Saved entries
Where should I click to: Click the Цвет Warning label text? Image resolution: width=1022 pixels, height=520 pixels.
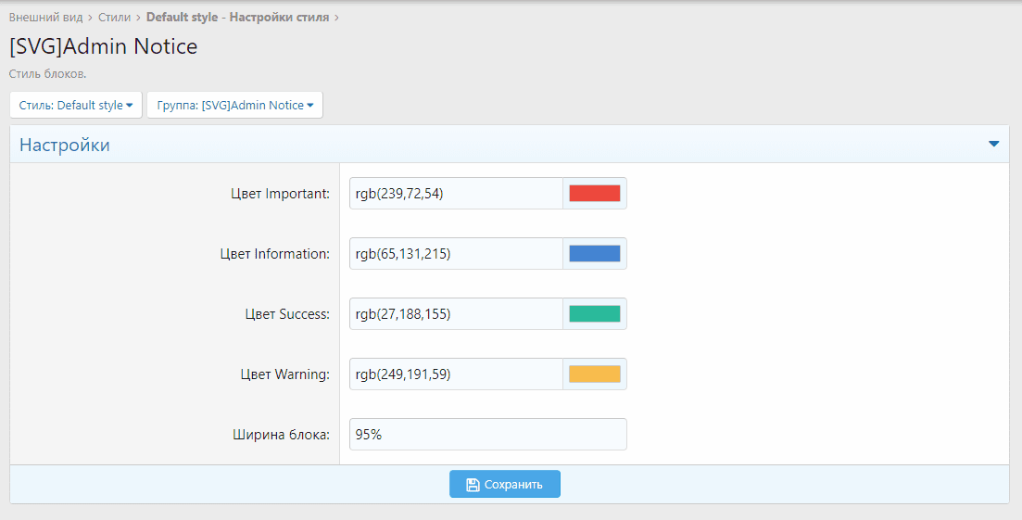[284, 374]
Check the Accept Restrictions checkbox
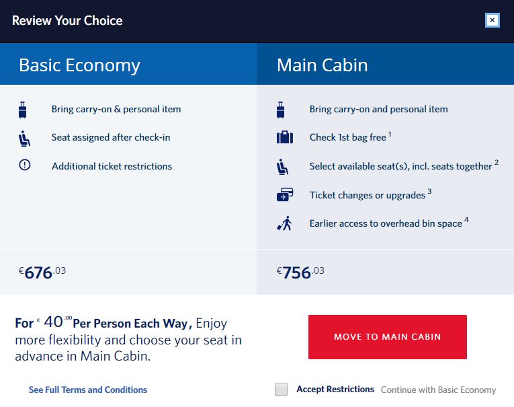The height and width of the screenshot is (407, 514). (x=282, y=390)
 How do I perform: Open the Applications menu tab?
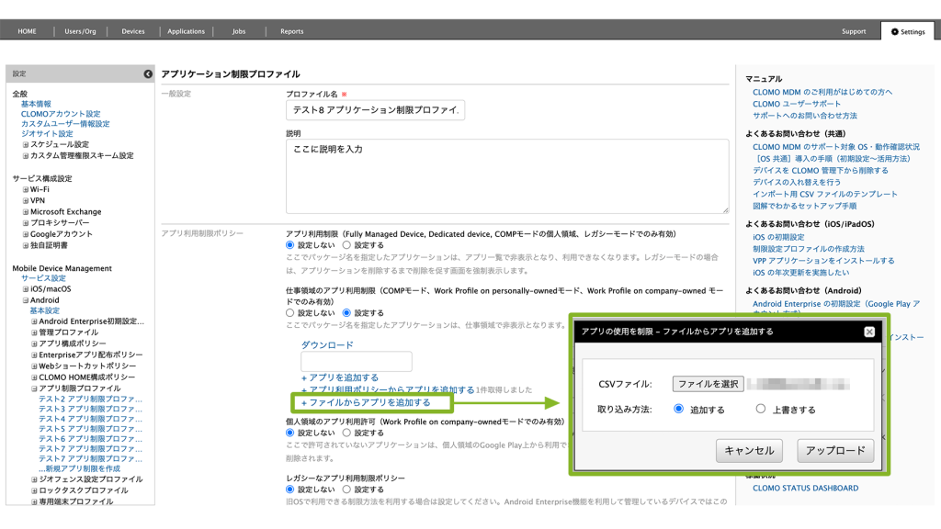186,31
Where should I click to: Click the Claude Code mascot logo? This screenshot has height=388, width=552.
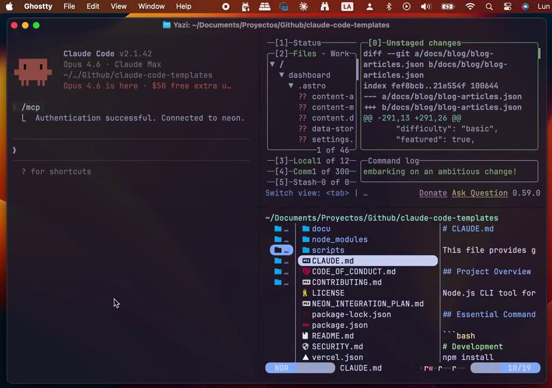[33, 72]
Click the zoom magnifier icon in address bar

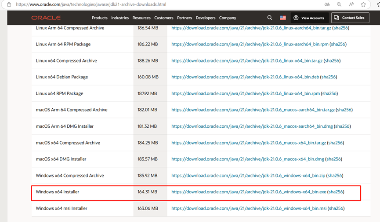tap(339, 4)
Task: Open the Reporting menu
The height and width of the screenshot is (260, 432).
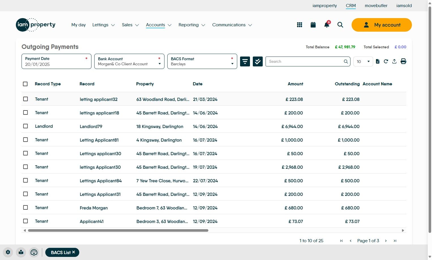Action: (192, 25)
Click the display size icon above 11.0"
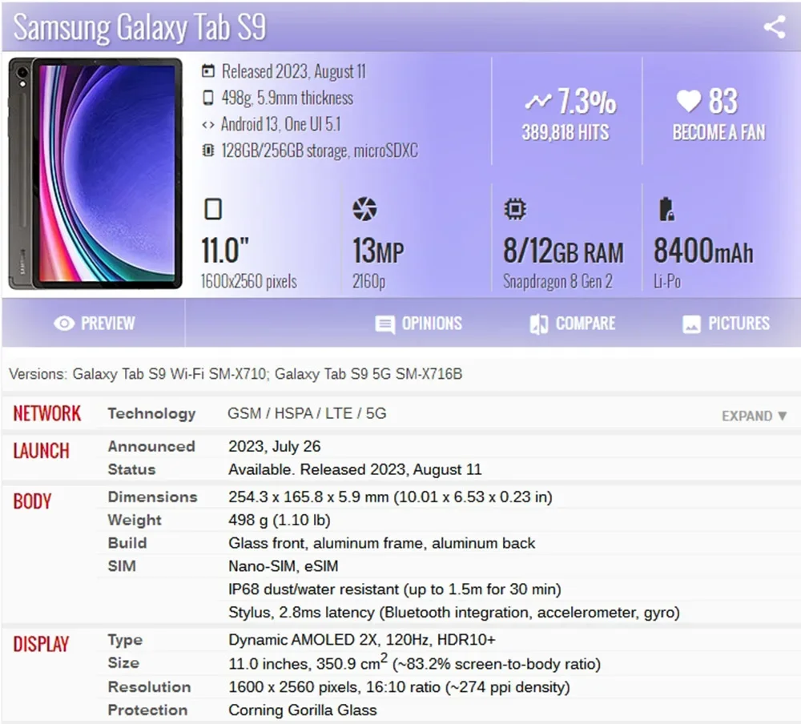 tap(212, 210)
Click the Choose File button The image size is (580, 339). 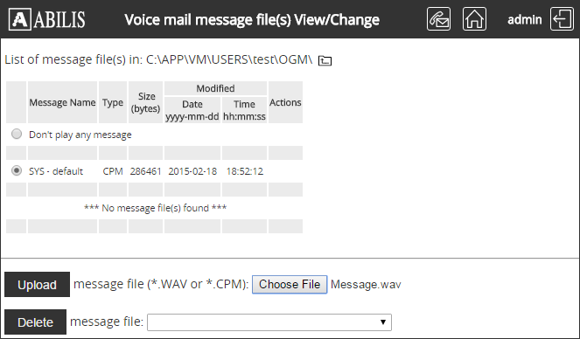[290, 284]
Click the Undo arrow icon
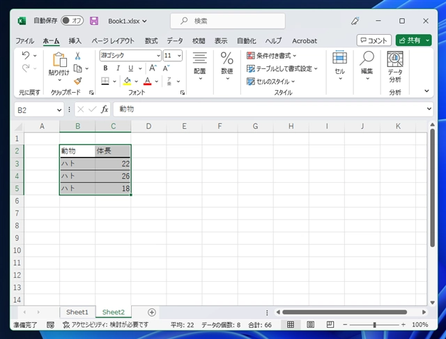The width and height of the screenshot is (446, 339). [26, 55]
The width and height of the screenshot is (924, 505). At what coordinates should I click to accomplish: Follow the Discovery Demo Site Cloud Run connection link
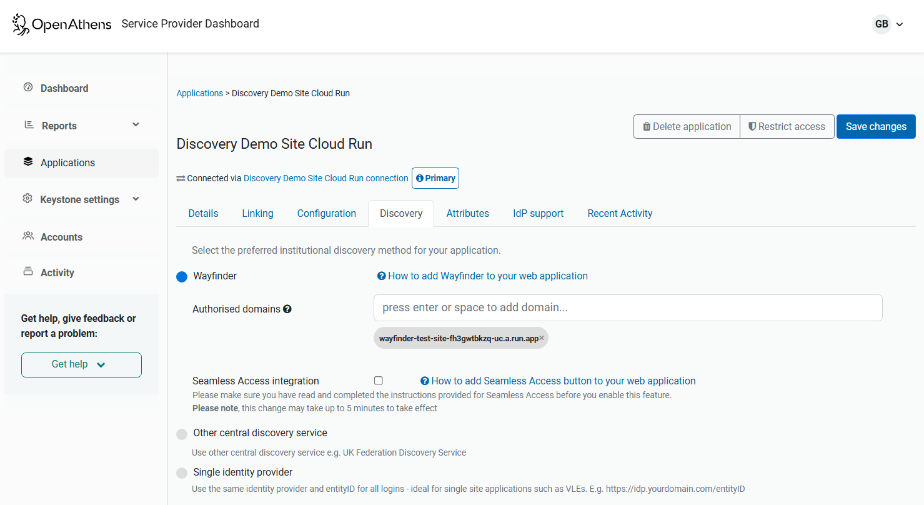[325, 178]
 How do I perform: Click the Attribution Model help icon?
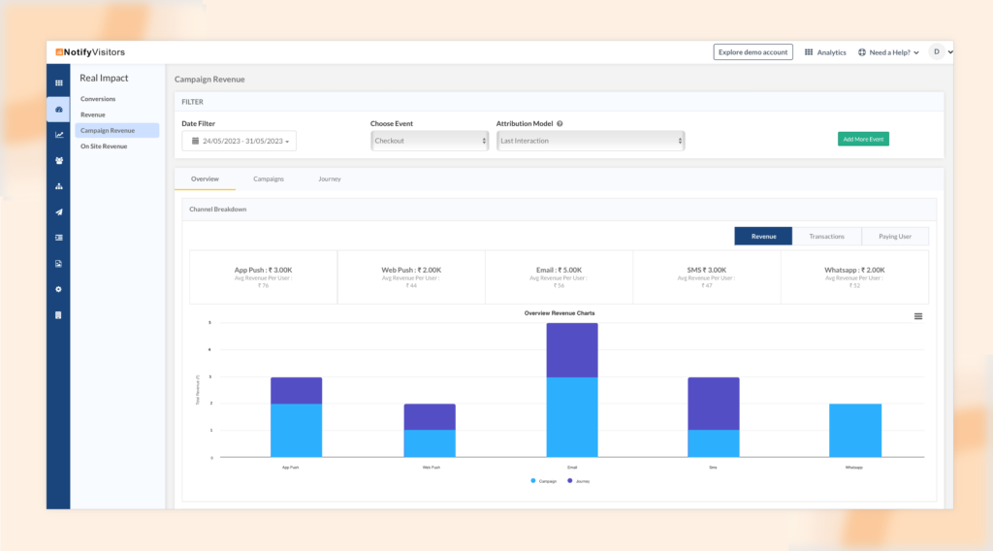[x=560, y=123]
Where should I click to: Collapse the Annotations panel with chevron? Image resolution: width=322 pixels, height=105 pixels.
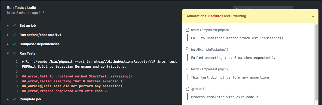pyautogui.click(x=312, y=16)
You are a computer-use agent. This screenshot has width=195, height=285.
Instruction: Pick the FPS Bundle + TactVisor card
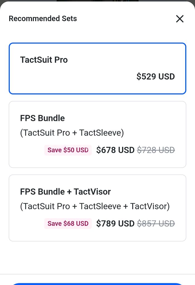point(98,208)
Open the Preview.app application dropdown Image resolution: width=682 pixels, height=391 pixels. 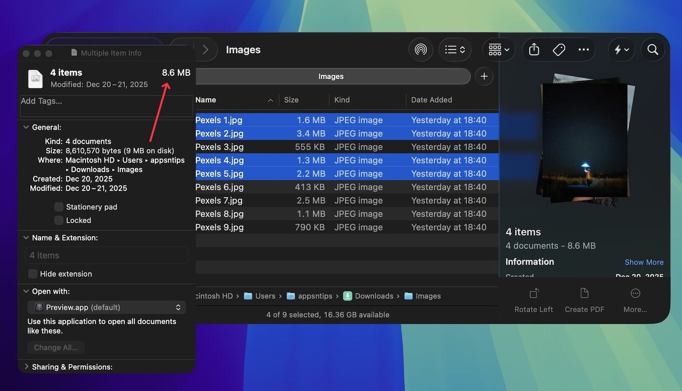(107, 307)
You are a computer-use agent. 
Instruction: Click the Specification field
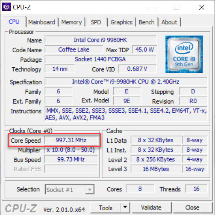click(x=126, y=82)
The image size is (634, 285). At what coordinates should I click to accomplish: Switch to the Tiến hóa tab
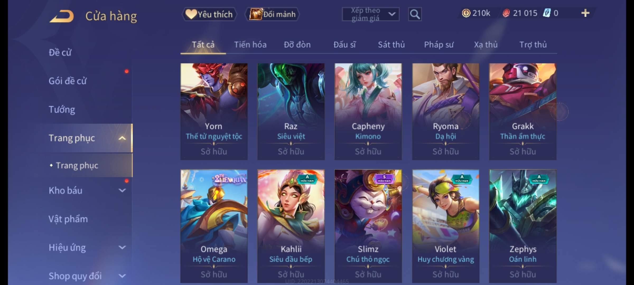tap(250, 45)
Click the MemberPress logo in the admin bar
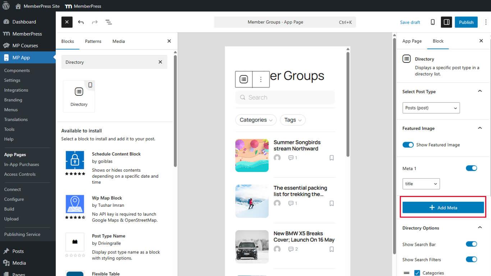This screenshot has width=491, height=276. [x=68, y=6]
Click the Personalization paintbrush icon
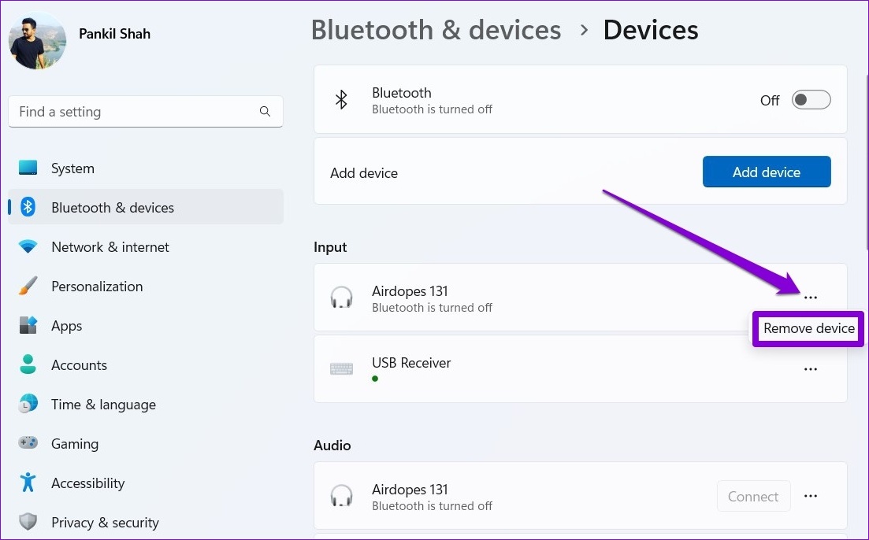This screenshot has height=540, width=869. (28, 287)
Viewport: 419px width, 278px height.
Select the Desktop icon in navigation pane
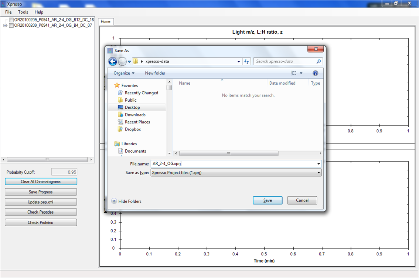coord(120,107)
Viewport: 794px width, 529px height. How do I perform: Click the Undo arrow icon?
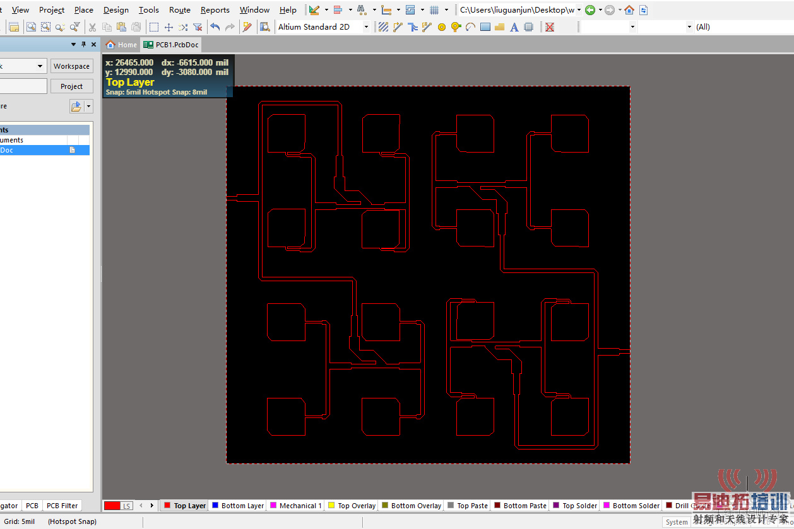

→ What is required: Scan the entries for lines with the string "computer". Report only how many there are.

→ The answer: 2